The National University Hospital (NUH) will be calling in 178 children for tests after a paediatric nurse was diagnosed with pulmonary tuberculosis.
In a statement to the media, NUH on Friday (Dec 4) said the recall was issued on Dec 1, after the nurse was diagnosed with the disease on Nov 27. Thr nurse, who works in Ward 47, had been off duty since Nov 24 before her diagnosis, said NUH's Head of Paediatrics Associate Professor Daniel Goh.
"Her co-workers who are working in the ward have been screened and none of them have symptoms of the infection," Assoc Prof Goh said, adding that the nurse was started on medication and has been referred to the Tuberculosis Control Unit for follow-up treatment.
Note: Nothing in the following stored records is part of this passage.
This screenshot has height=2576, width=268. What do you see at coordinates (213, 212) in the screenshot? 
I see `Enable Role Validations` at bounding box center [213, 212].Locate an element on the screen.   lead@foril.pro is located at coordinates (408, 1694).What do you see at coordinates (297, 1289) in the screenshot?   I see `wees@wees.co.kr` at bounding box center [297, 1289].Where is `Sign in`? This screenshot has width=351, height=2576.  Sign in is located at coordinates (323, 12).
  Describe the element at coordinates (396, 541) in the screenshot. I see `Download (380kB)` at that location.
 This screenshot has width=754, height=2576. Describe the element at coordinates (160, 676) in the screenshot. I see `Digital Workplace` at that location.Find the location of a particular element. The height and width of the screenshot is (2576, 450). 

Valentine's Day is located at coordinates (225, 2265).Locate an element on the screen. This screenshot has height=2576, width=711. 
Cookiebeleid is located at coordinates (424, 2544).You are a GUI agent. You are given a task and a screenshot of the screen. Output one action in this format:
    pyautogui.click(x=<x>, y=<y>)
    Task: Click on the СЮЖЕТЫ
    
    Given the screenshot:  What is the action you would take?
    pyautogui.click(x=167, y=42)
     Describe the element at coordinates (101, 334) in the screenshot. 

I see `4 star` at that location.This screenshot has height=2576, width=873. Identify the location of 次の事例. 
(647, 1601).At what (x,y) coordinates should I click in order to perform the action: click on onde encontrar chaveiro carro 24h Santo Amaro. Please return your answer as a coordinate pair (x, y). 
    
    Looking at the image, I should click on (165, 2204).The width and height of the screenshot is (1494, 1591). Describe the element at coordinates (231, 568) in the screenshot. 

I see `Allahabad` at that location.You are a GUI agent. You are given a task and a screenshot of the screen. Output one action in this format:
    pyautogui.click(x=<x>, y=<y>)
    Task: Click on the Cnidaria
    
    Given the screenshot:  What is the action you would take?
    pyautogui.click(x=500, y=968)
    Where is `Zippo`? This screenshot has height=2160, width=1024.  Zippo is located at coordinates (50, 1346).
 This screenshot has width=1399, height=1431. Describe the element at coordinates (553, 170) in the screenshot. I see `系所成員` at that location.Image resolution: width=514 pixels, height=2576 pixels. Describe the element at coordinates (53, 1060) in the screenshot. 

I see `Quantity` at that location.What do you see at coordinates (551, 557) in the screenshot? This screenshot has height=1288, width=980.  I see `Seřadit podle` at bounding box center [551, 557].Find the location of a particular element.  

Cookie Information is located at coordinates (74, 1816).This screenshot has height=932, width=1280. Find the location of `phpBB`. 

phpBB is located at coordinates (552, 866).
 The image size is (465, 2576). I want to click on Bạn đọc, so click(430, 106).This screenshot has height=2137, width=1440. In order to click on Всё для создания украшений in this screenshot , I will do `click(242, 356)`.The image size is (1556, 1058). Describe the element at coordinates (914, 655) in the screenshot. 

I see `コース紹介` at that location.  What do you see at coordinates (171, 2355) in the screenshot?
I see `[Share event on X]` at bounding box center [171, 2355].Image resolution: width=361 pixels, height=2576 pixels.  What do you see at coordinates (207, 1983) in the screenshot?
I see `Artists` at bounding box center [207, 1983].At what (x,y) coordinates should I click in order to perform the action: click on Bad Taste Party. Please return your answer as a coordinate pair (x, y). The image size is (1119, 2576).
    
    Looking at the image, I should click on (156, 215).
According to NUH, the nurse had been down with a cough in July. She had sought treatment at a GP clinic but was not diagnosed with TB. However, the cough persisted and the nurse sought treatment on Nov 25, when she was given a CT scan which revealed a possible TB patch on her lung.
The nurse then informed the hospital on the same day and was tested for TB. The results were confirmed on Nov 27.
"TB is in the general community and is usually spread over prolonged periods in close contact with an infected person. In most healthy people, the immune system is able to fight the bacteria that cause TB," said Assoc Prof Goh.
NUH CEO Joe Sim added that the hospital "fully understands" the anxiety of the parents, and are "taking this matter seriously."
"As such, the hospital is taking the proactive and precautionary measure to recall patients who may be at risk to be screened," said Mr Sim.